SHORT EXERCISE 1 -> Name the operations that the blog page says it will count in its post on certifying primality.
○ ○ ○
## Monday, July 29, 2013

### Certifying primality in a CONSTANT number of operations

For this post I will only count the operations PLUS, MINUS, MULT. They may be done on rather large numbers.

Recall that from the work coming out of Hilberts 10th problem we know the following: For every c.e. set (used to be called r.e., some people still do) there is a polynomial f in 13 or less variables (we'll assume 13) with coefficients in the integers such that

x in A iff (∃ a1,...,a13))[f(x,a1,...,a13)=0]

In an article about Hilbert's 10th problem written in 1974 by Davis-Matiyasevich-Robinson they note that by this result there is a FINITE number M such that, for ALL primes p, there is a certification that p is prime that uses at most M operations: given p a prime let a1,...,a13 be such that f(p,a1,...,a13)=0. The certification that p is prime is just the evaluation of that polynomial and seeing that its 0.

Is this still the only proof that one can certify primality in a CONSTANT number of operations?

Primes is irrelevant to all of this--- any c.e. set would work. (The result for c.e. sets may qualify as a theorem that is less interesting because its more interesting.) But for primes I am wondering if there is another way to do this- perhaps using number theory, perhaps with a smaller value of M. For the explicit poly for primes, due to Jones, see here.

## Thursday, July 25, 2013

### Ph.D. Attrition

Leonard Cassuto writes in the Chronicle an article Ph.D. Attrition: How Much Is Too Much? He presupposes the answer with the subtitle "A disturbing 50 percent of doctoral students leave graduate school without finishing".
○ ○ ○
SHORT EXERCISE 2 -> Echo the entries from the line holding "972x1232 pixels. Task: Turn" through the line holding "click(55, 401)", inclusive.
○ ○ ○
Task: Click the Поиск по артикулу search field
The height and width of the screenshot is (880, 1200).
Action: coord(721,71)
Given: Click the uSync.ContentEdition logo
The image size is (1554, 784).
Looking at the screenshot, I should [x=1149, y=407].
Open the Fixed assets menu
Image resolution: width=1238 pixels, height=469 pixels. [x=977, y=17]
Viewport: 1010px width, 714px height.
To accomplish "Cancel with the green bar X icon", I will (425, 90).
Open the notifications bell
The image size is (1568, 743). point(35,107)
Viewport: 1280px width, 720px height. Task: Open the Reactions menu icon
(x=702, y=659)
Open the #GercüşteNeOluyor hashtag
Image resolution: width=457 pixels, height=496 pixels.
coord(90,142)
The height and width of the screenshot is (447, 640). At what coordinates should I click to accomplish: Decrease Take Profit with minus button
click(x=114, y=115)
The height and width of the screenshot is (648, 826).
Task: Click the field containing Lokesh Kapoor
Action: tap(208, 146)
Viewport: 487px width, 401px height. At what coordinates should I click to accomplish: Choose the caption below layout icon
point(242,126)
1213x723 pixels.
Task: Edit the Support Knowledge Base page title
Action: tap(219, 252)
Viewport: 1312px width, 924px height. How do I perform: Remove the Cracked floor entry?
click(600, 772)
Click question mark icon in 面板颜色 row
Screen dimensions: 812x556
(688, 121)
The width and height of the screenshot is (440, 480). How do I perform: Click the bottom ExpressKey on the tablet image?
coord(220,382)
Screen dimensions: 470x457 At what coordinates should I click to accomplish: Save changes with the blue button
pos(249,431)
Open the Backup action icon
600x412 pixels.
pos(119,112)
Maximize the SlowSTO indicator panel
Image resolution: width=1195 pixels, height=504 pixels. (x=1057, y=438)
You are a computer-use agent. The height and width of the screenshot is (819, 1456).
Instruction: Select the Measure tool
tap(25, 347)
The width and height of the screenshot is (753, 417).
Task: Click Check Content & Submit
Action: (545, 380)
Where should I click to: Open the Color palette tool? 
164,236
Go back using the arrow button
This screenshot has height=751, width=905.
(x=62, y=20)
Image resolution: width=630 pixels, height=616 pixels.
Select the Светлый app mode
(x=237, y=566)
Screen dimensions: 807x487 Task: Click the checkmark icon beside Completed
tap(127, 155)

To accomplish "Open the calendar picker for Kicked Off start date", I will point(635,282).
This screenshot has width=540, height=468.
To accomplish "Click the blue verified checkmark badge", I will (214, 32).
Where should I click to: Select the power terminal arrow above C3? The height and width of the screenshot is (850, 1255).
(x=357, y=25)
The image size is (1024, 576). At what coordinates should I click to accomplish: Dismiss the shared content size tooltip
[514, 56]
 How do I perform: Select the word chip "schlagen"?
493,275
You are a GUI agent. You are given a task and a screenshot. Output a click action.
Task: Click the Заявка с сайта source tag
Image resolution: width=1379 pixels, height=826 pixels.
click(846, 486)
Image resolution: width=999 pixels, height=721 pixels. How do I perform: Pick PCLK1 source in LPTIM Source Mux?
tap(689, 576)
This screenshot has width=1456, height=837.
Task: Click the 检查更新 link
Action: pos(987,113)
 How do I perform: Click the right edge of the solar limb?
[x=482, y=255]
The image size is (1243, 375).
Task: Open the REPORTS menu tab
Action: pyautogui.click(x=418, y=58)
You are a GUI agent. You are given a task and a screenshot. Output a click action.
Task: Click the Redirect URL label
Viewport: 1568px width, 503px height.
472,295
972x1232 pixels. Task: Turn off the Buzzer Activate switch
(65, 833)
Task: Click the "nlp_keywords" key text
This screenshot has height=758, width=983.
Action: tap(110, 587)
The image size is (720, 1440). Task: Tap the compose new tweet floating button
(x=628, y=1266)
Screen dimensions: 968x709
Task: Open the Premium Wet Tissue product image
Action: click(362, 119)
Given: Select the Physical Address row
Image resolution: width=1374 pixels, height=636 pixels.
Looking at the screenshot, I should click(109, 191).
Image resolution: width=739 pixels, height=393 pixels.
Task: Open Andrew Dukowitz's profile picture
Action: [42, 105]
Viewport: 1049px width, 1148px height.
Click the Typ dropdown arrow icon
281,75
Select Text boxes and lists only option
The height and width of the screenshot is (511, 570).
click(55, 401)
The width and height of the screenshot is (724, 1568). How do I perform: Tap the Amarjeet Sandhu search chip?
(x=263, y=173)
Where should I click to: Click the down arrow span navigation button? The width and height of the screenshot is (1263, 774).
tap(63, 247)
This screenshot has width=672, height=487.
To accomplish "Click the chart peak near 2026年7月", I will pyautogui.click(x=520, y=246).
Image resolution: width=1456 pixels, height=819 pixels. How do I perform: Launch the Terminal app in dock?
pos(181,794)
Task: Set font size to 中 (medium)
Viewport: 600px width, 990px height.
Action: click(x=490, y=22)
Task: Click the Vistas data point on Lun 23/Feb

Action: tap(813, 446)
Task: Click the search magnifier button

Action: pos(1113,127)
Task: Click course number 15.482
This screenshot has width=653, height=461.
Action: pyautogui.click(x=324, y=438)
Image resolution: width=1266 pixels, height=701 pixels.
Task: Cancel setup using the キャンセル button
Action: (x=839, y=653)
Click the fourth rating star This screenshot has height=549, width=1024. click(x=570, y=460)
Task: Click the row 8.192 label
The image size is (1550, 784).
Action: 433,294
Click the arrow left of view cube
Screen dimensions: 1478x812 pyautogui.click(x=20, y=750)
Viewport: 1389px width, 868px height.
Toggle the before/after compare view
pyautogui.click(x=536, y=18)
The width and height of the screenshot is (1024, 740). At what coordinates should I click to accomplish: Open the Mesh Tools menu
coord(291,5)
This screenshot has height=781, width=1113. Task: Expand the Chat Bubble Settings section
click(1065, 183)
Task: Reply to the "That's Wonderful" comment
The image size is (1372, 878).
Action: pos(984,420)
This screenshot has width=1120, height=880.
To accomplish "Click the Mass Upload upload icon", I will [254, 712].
○ ○ ○
SOLUTION 1 -> PLUS, MINUS, and MULT

SOLUTION 2 ->
972x1232 pixels. Task: Turn off the Buzzer Activate switch
(65, 833)
Task: Click the "nlp_keywords" key text
This screenshot has height=758, width=983.
Action: tap(110, 587)
The image size is (720, 1440). Task: Tap the compose new tweet floating button
(x=628, y=1266)
Screen dimensions: 968x709
Task: Open the Premium Wet Tissue product image
Action: click(362, 119)
Given: Select the Physical Address row
Image resolution: width=1374 pixels, height=636 pixels.
Looking at the screenshot, I should click(109, 191).
Image resolution: width=739 pixels, height=393 pixels.
Task: Open Andrew Dukowitz's profile picture
Action: [42, 105]
Viewport: 1049px width, 1148px height.
Click the Typ dropdown arrow icon
281,75
Select Text boxes and lists only option
The height and width of the screenshot is (511, 570).
click(55, 401)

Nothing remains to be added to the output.